The Stanford Program on Regions of Innovation and Entrepreneurship (SPRIE) announced its move from the Walter H. Shorenstein Asia-Pacific Research Center (APARC) to the Graduate School of Business (GSB) on Sept. 13. The privately and independently funded SPRIE, established in 1998, is an interdisciplinary, international research program focused on how high-tech regions grow and are sustained over time.
The program has five research focus areas: China 2.0, Japanese Entrepreneurship, Smart Green Cities, Telecom Regulation in India and the Silicon Valley Project. SPRIE Directors, all of whom have been or are affiliated with the GSB, cited the program’s global focus as a major reason for its move.
“The immediate environment will have an effect, and the immediate environment will be global,” said one SPRIE Faculty Director Henry Rowen. “Asia is a pretty big place, but the world is even bigger and that’s the big difference.”
Research will be targeted toward academic audiences, policy makers and business leaders, according to SPRIE Associate Director Marguerite Gong Hancock. In the past week, SPRIE hosted a Chinese delegation of over two dozen policy makers from national ministries, provinces and major cities.
“We conduct training programs for senior policy makers from other regions and national-level governments,” Hancock said. “We either bring our research to them in their countries or they come and spend time with us here at Stanford.”
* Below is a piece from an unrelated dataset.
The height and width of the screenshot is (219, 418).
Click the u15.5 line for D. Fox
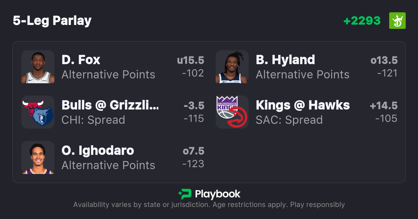click(x=190, y=60)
SPRIE researches how innovation and entrepreneurship help create economic value. The regional focus is what Hancock believes differentiates the program from others.
“Some programs focus on the national level and some on the firm level, and we do the regional level,” Hancock said. “It’s explicitly regional and explicitly international and comparative.”
Interviews, drawing on expertise from other regions, workshops and other forms of research provide the basic framework of operation.
“Our role is to integrate all the forms of research — to pull it all together, based on our experience in different regions, and this becomes the basis for our findings,” said a SPRIE Faculty Director William Miller.
SPRIE has ties in its focus regions, as well as on the Stanford campus.
“We will continue to expand our programs but our goal is to link them with other activities at Stanford — we progress by being collaborative with other groups,” Miller said.
Among these groups are universities, government agencies and companies in the program’s focus regions, including Tokyo University and the Japanese Ministry of Economy, Trade and Industry. On campus, SPRIE collaborates with the Department of Management Science and Engineering and faculty who teach entrepreneurship in the School of Engineering. The program is also a co-sponsor of Entrepreneurship Week.
On Sept. 30, SPRIE will host the first of four major conferences scheduled for this academic year. The “China 2.0” conference, the third in a series on the rise of the Internet industry in China, will address media and commerce.
“We have a lineup of alums from the venture capital world, entrepreneurs and people who are actively leading growth in China’s Internet industry,” Hancock said.
“There’s a flow of talent and ideas between the United States and China, and we research what is happening there, what kind of innovation is coming out of China and what the implications will be for global players,” she added.
The conference, as well as SPRIE’s seminars and events throughout the year, are open and free to students.